▶ Exercise prompt: Find each line in the records below that contains the word "computer", and copy it out.

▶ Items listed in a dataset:
--- START ---

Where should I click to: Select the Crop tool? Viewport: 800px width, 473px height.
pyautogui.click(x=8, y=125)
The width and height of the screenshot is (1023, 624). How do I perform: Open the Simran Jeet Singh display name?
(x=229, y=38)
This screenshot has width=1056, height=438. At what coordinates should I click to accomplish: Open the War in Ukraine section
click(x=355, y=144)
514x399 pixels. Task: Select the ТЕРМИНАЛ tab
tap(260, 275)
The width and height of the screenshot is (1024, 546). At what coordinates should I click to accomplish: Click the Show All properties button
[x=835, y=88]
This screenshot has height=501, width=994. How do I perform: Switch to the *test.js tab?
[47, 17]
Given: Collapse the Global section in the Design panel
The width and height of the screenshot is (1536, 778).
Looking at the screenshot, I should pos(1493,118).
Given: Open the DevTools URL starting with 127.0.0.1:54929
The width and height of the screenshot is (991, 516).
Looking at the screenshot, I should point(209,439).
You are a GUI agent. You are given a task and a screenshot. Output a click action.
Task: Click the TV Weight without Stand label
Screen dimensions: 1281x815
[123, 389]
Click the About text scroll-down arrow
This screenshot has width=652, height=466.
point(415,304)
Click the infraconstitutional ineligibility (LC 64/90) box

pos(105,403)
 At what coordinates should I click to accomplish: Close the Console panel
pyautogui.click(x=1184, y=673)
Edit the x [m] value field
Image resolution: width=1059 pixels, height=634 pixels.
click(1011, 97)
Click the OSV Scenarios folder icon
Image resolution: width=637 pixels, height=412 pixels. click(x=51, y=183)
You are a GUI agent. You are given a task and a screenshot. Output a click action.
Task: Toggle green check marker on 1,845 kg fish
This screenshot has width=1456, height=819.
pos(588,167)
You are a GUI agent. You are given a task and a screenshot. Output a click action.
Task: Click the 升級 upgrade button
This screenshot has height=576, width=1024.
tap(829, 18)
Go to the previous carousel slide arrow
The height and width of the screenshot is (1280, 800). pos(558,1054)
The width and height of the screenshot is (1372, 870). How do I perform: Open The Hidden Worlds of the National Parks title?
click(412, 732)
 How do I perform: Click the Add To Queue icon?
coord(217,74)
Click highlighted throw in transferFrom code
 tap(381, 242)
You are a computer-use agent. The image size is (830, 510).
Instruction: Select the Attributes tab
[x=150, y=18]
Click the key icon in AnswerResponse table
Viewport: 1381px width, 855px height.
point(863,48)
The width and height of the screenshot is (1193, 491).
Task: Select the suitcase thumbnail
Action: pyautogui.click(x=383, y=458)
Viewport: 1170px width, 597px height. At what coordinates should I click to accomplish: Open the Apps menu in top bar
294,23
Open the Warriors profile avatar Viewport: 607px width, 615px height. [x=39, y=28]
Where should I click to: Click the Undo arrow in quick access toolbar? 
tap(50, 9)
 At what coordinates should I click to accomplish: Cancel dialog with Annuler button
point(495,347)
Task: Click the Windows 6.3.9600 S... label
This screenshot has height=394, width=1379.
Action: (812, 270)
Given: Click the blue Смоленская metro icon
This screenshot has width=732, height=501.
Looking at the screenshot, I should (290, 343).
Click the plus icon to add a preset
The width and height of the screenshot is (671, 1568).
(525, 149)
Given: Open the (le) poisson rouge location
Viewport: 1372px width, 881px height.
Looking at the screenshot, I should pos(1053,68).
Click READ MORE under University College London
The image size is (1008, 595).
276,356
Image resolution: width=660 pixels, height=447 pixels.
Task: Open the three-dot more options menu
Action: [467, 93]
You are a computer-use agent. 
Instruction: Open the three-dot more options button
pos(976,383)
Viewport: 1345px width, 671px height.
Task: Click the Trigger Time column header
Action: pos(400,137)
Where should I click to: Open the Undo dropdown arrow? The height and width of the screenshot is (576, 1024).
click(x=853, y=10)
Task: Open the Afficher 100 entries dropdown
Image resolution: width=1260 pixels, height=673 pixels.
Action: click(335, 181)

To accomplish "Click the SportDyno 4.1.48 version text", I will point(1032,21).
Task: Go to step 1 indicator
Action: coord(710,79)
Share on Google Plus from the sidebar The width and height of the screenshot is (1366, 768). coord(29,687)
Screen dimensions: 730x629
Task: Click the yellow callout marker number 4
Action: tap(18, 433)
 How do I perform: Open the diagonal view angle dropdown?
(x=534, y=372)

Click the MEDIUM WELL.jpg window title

--- END ---

▶ Response to the exercise:
You are a computer-use agent. The image size is (830, 510).
You are a computer-use agent. 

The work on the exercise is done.